* Problem statement: Convert the records, from the line with "Where should I" through the end of the records, into a two-column CSV with the columns request and coordinates. Give one row per request, put each value in its own quoted field with line breaks replaced by spaces, and leave the pictures out.

Records start

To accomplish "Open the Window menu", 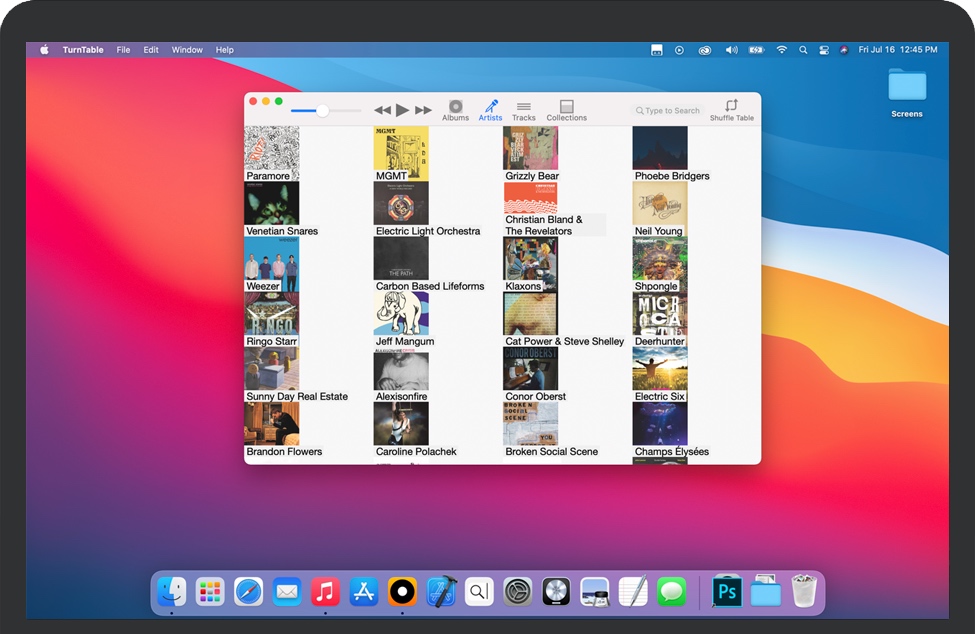I will [187, 50].
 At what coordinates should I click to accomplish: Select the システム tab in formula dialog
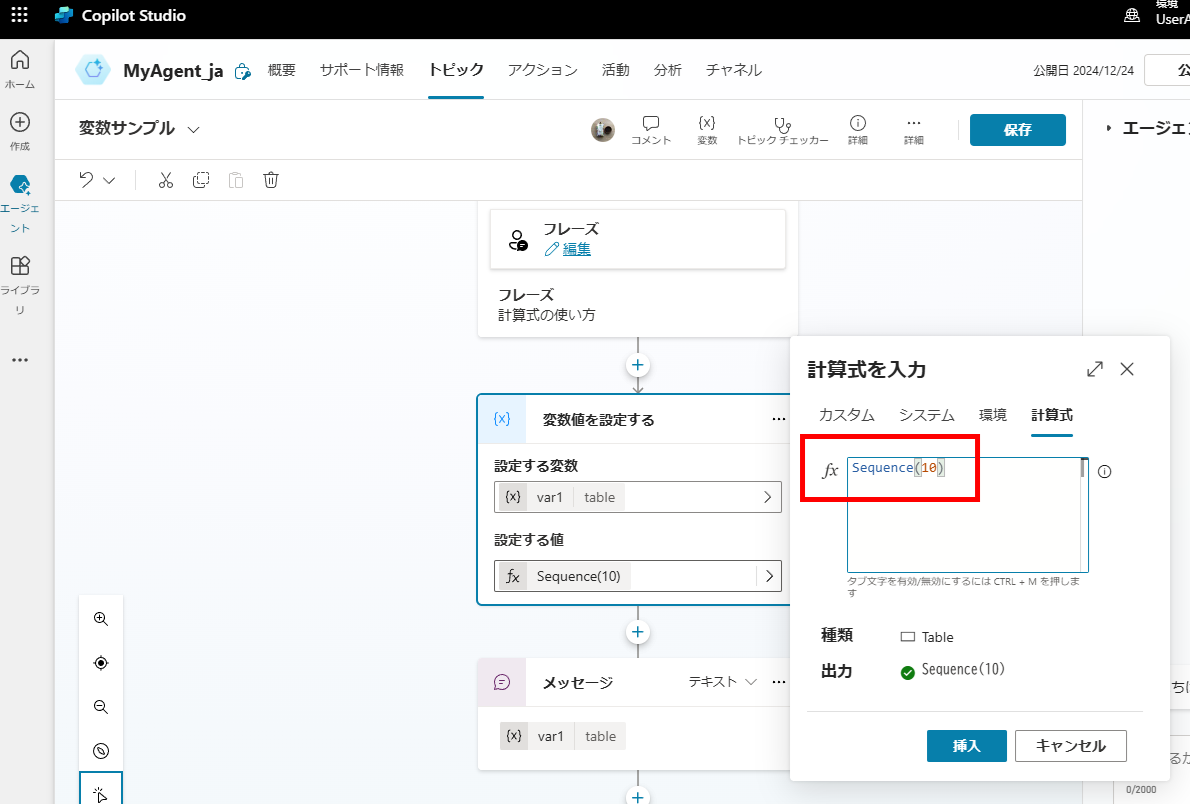[x=926, y=415]

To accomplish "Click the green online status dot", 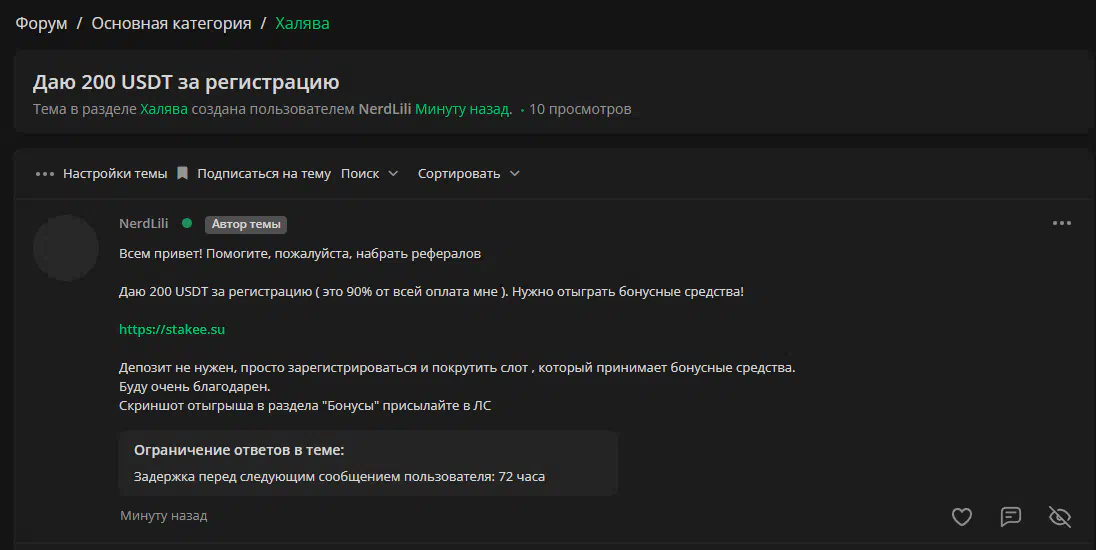I will click(x=187, y=223).
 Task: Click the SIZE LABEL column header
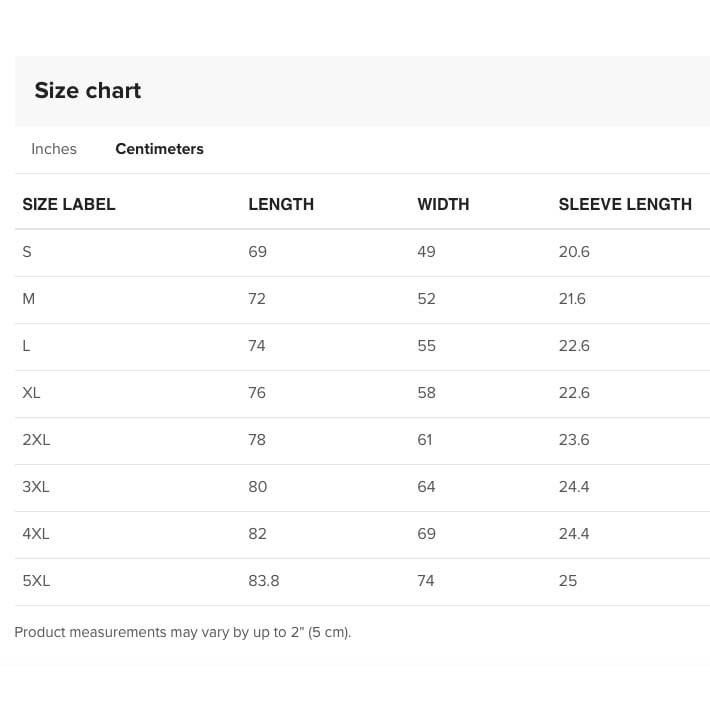[69, 204]
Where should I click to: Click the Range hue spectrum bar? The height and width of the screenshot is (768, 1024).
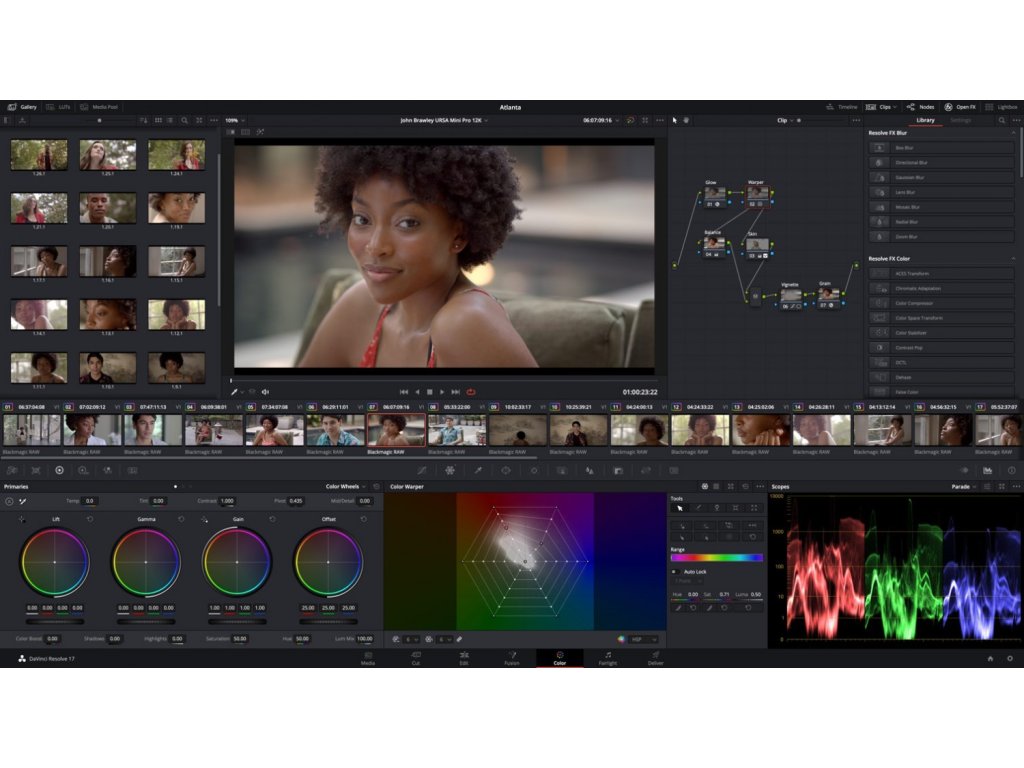[716, 557]
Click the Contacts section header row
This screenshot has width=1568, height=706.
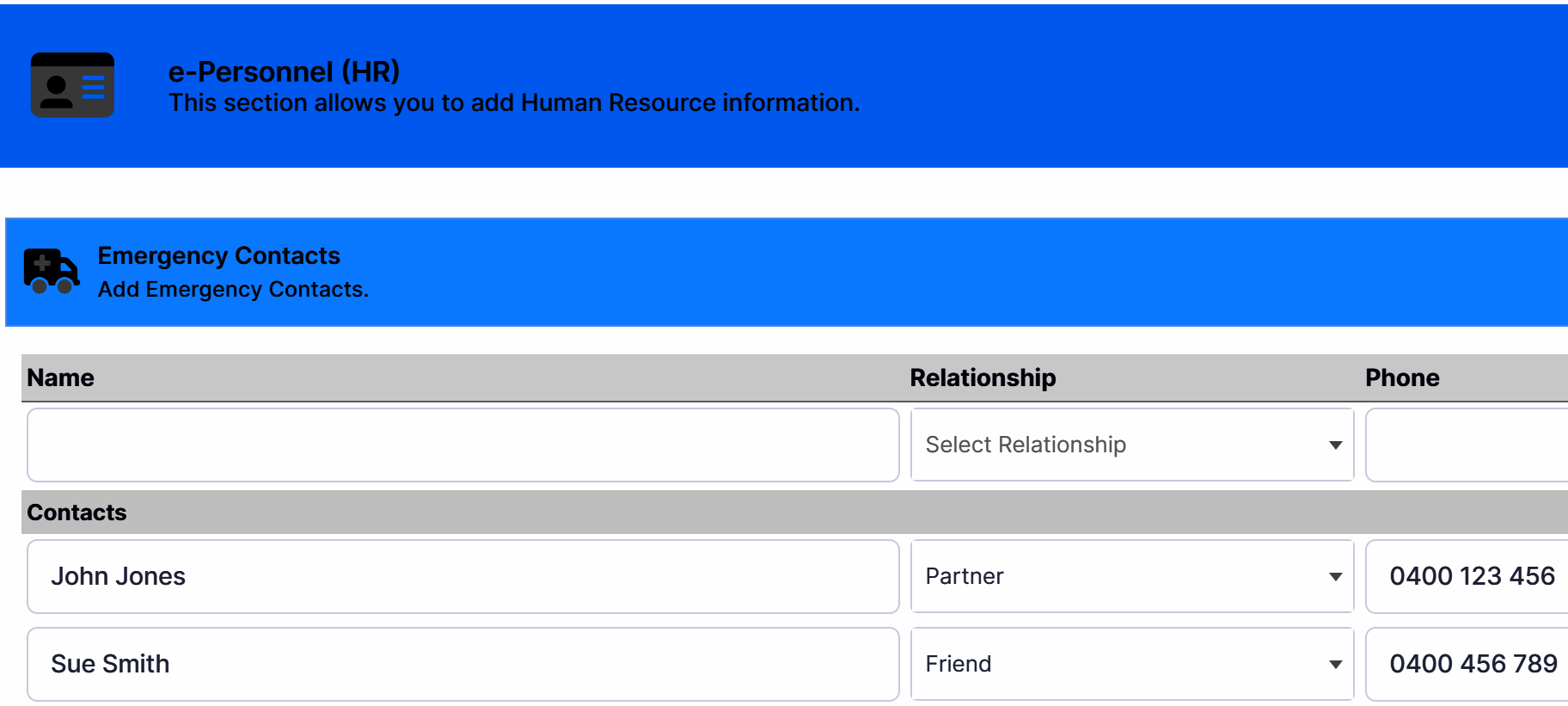tap(774, 513)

Records end

* Answer below:
request,coordinates
"Where should I click to: Click the Range hue spectrum bar? The height and width of the screenshot is (768, 1024).","[716, 557]"
"Click the Contacts section header row This screenshot has width=1568, height=706.","tap(774, 513)"